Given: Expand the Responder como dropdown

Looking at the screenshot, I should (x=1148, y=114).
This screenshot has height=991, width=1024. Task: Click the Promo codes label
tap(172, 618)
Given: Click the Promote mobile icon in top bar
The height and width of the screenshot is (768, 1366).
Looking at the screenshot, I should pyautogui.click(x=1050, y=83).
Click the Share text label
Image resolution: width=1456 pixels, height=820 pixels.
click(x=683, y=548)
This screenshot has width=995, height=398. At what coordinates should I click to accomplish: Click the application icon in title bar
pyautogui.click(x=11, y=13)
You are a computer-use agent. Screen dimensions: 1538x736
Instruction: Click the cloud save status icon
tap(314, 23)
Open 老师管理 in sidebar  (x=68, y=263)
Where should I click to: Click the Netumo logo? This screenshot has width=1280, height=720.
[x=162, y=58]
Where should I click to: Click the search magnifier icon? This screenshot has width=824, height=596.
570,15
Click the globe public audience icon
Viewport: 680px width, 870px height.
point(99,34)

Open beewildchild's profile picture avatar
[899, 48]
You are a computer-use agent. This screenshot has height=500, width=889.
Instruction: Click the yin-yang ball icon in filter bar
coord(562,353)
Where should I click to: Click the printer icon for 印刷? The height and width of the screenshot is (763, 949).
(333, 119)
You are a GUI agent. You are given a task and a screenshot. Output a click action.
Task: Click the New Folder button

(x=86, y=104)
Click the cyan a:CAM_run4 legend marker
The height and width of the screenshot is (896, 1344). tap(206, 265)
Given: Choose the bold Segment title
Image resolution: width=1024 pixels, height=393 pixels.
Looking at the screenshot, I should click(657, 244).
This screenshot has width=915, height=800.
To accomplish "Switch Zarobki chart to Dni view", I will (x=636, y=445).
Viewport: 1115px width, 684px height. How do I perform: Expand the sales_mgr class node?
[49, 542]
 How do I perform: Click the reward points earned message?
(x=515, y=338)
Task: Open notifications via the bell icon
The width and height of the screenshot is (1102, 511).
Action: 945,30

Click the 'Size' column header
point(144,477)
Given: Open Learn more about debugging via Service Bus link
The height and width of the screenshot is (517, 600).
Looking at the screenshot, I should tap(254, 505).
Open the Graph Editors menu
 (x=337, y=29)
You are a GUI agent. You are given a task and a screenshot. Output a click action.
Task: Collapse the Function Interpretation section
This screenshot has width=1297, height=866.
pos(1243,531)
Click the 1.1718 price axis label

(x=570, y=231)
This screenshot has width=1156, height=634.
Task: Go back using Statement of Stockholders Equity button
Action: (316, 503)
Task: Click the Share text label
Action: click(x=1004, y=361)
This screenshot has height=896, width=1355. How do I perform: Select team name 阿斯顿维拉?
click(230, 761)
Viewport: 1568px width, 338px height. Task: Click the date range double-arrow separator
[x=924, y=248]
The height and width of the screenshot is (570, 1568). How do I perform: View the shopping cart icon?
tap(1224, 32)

------------------------------

• _Request_
Reproduce the material from the line containing "Click the 'Size' column header" through the end of the material, both ends included, changing "shopping cart" to "shopping basket" and leaving everything else as it is.

• _Complete answer_
Click the 'Size' column header
point(144,477)
Given: Open Learn more about debugging via Service Bus link
The height and width of the screenshot is (517, 600).
Looking at the screenshot, I should tap(254, 505).
Open the Graph Editors menu
 (x=337, y=29)
You are a GUI agent. You are given a task and a screenshot. Output a click action.
Task: Collapse the Function Interpretation section
This screenshot has width=1297, height=866.
pos(1243,531)
Click the 1.1718 price axis label

(x=570, y=231)
This screenshot has width=1156, height=634.
Task: Go back using Statement of Stockholders Equity button
Action: (316, 503)
Task: Click the Share text label
Action: click(x=1004, y=361)
This screenshot has height=896, width=1355. How do I perform: Select team name 阿斯顿维拉?
click(230, 761)
Viewport: 1568px width, 338px height. Task: Click the date range double-arrow separator
[x=924, y=248]
The height and width of the screenshot is (570, 1568). How do I perform: View the shopping basket icon?
tap(1224, 32)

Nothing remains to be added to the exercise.